Ve şimdi, evet, ne mutlu ki, çok şükür ki Allah kadını yarattı diyorum. Ve erkek ile kadının hamuruna ve en önemlisi iki cinsin arasına sevgi duygusu kattığı için yeniden şükrediyorum. Neden mi, anlatayım:
-Anne, ben artık kendimi tutmaya çalışıyorum. Artık kendimi oramı buramı çekiştirken yakaladığımda hemen elimi üstümden çekiyorum, burnumu da karıştırmıyorum. Eğer çok dayanamazsam burnumun üstünü kaşıyorum. Çünkü Brooke beni öyle görmesin istiyorum!

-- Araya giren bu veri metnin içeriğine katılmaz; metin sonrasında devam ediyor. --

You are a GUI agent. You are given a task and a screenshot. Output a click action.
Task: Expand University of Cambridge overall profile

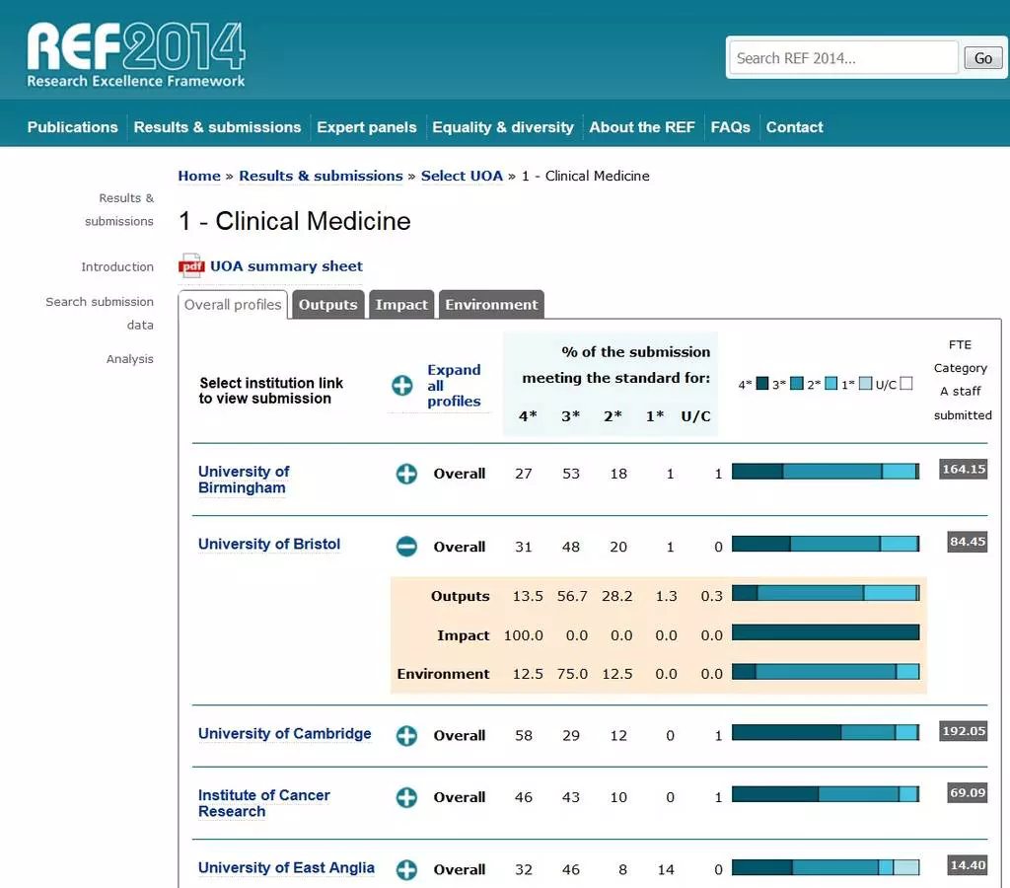pyautogui.click(x=406, y=735)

Ya! İşte böyle! Bir ana olarak ne kadar söylersem söyleyim fayda etmeyen nice şey, bir kadın faktörünün devreye girmesiyle, daha bu yaşta, nasıl da işe yarıyor. Bir kez daha anladım ki; erkeğe uzaktan bile çeki düzen veren faktörlerin başında kadın geliyor.
Demek kadın yaratılmamış olsa, iki cinsin arasına aşk duygusu, çekicilik, beğenme-beğenilme duygusu konmasa kim bilir nasıl tarumar olurdu dünya.